Fast noch schlimmer ist jedoch die Verzerrung des Menschenbildes, die hinter diesem Schönheitswahn steht. „Persönlichkeit ist keine Frage der Chirurgie“, mit diesem Satz hat der Präsident der Bundesärztekammer, Prof. Dr. Jörg-Dietrich Hoppe, die Sache auf den Punkt gebracht. Gerade junge Menschen sollten kein Minderwertigkeitsgefühl aufkommen lassen, wenn sie nicht wie bestimmte Stars und Sternchen aussehen. Wir müssen alle lernen, uns in der jeweiligen einmaligen Individualität anzunehmen. Wir sind nicht defizitär, nur weil wir keine von anderen definierten Idealmaße haben. So muss jeder Mensch auch lernen, sich selbst mit einer richtigen Balance zwischen Vernachlässigung seines Äußeren und einer übersteigerten Sorge allein um die leibliche Erscheinung anzunehmen. „Annahme seiner selbst“ heißt eine wichtige kleine Schrift von Romano Guardini. Dazu gehört natürlich auch, dass wir uns untereinander so annehmen, wie wir sind. Jede und jeder hat seine Reize. Zunächst muss man es selbst und dann müssen es die anderen entdecken. Man kann auch mit einem Stupsnäschen schön sein. Besonders liebende Menschen müssen immer wieder zueinander sagen: Es ist gut, dass es dich so gibt, wie du bist. Gerade auch Gesichter alter Menschen sagen sehr viel. Ich kenne Künstler, die durch das Zeichnen der Gesichter von Alten den Menschen und sein Antlitz wieder entdeckt haben.

Der Gang zu einem schönheitschirurgischen Eingriff ist nicht so einfach wie der Besuch des Friseurs. Deshalb fordere ich die Medien und alle beteiligten Institutionen auf, nicht länger Kinder und Jugendliche als potenzielle Zielgruppe anzulocken. Es geht nicht darum, Fernsehaufnahmen von ästhetisch plastischen Eingriffen grundsätzlich zu verbieten. Aber man soll sie verantwortungsbewusst darstellen, auf Risiken aufmerksam machen und schon gar nicht mit Kandidaten-Suchanzeigen, die mit Geldzusagen verbunden sind, junge Leute verführen.

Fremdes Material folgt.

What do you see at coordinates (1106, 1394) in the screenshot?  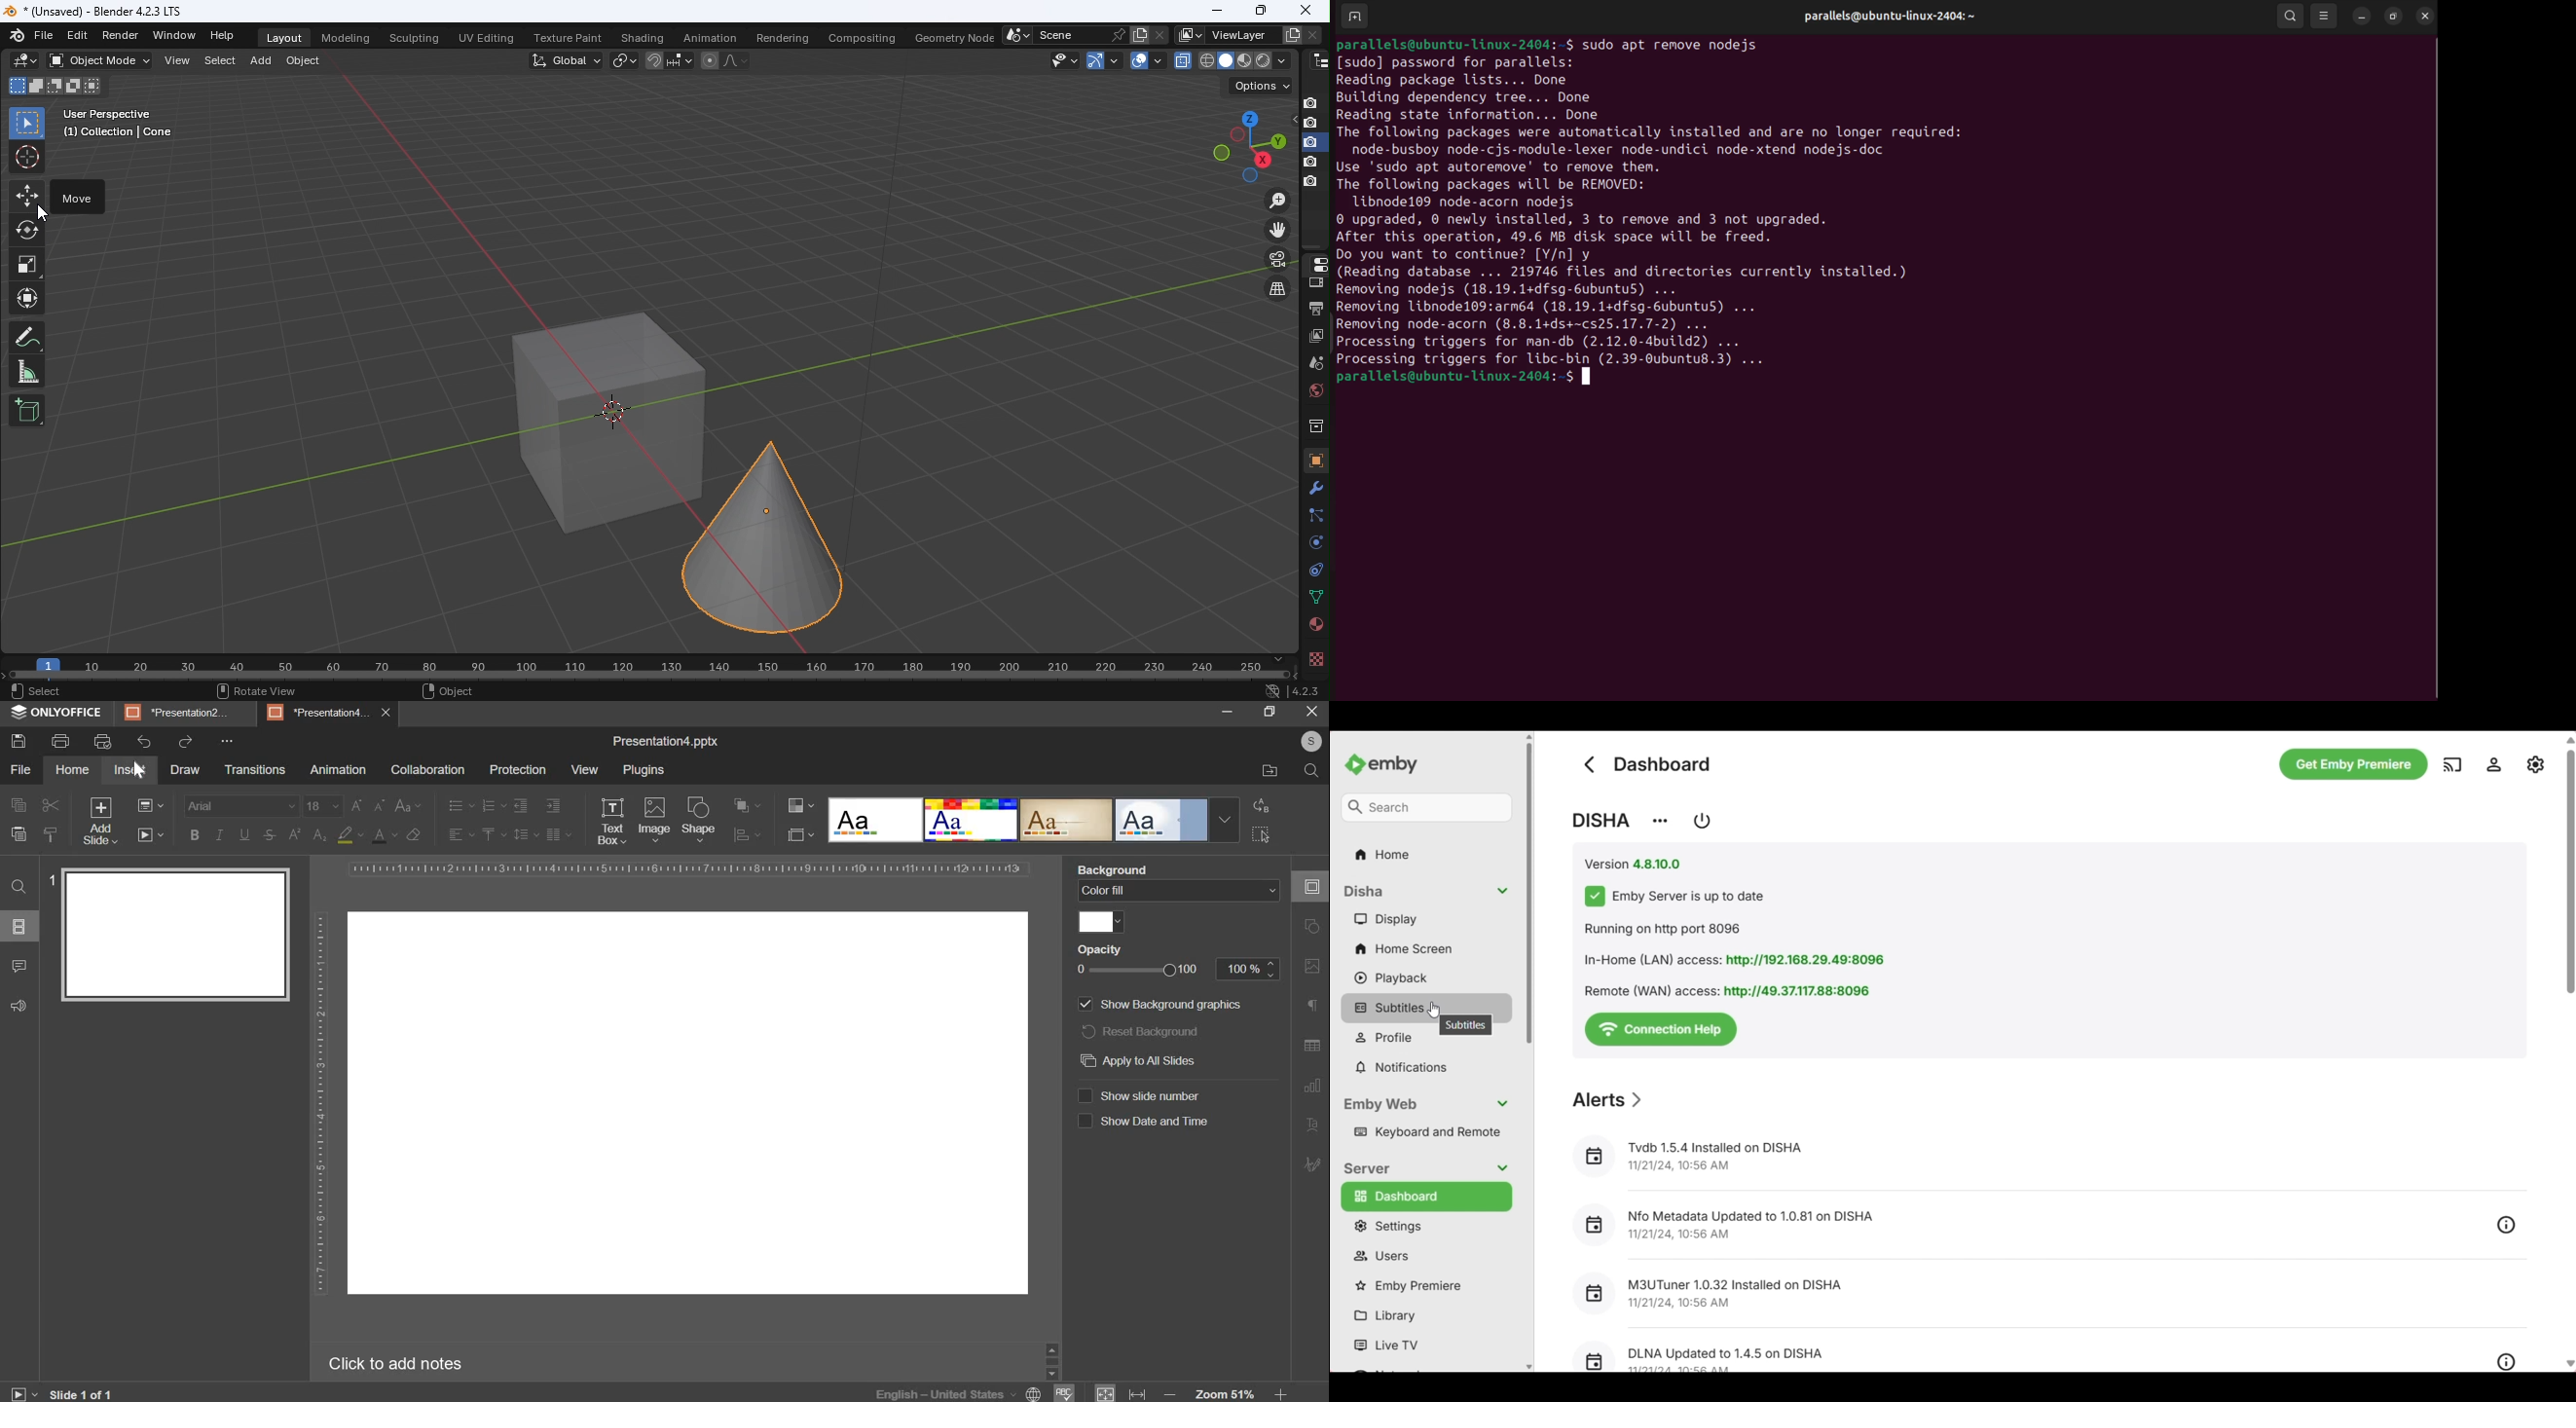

Die Bundesärztekammer sollte in ihrem Kampf gegen den Schönheitswahn nachhaltige Unterstützung finden: im Interesse betroffener Kinder und Jugendlicher, im Interesse des Ansehens der Ärzte und auch im Interesse eines positiven „Stils“ von TV-Sendungen. Wenn im äußersten Fall rechtliche und gesetzliche Mittel nicht ausreichen, dürfen die politisch Verantwortlichen die für den guten Ruf der Ärzte Zuständigen und auch die Landesmedienanstalten, die gerade bei den „Privaten“ eine Kontrolle ausüben, nicht im Regen stehen lassen. Die Kirchen sind gerne zur Mithilfe bereit. Es ist noch Zeit.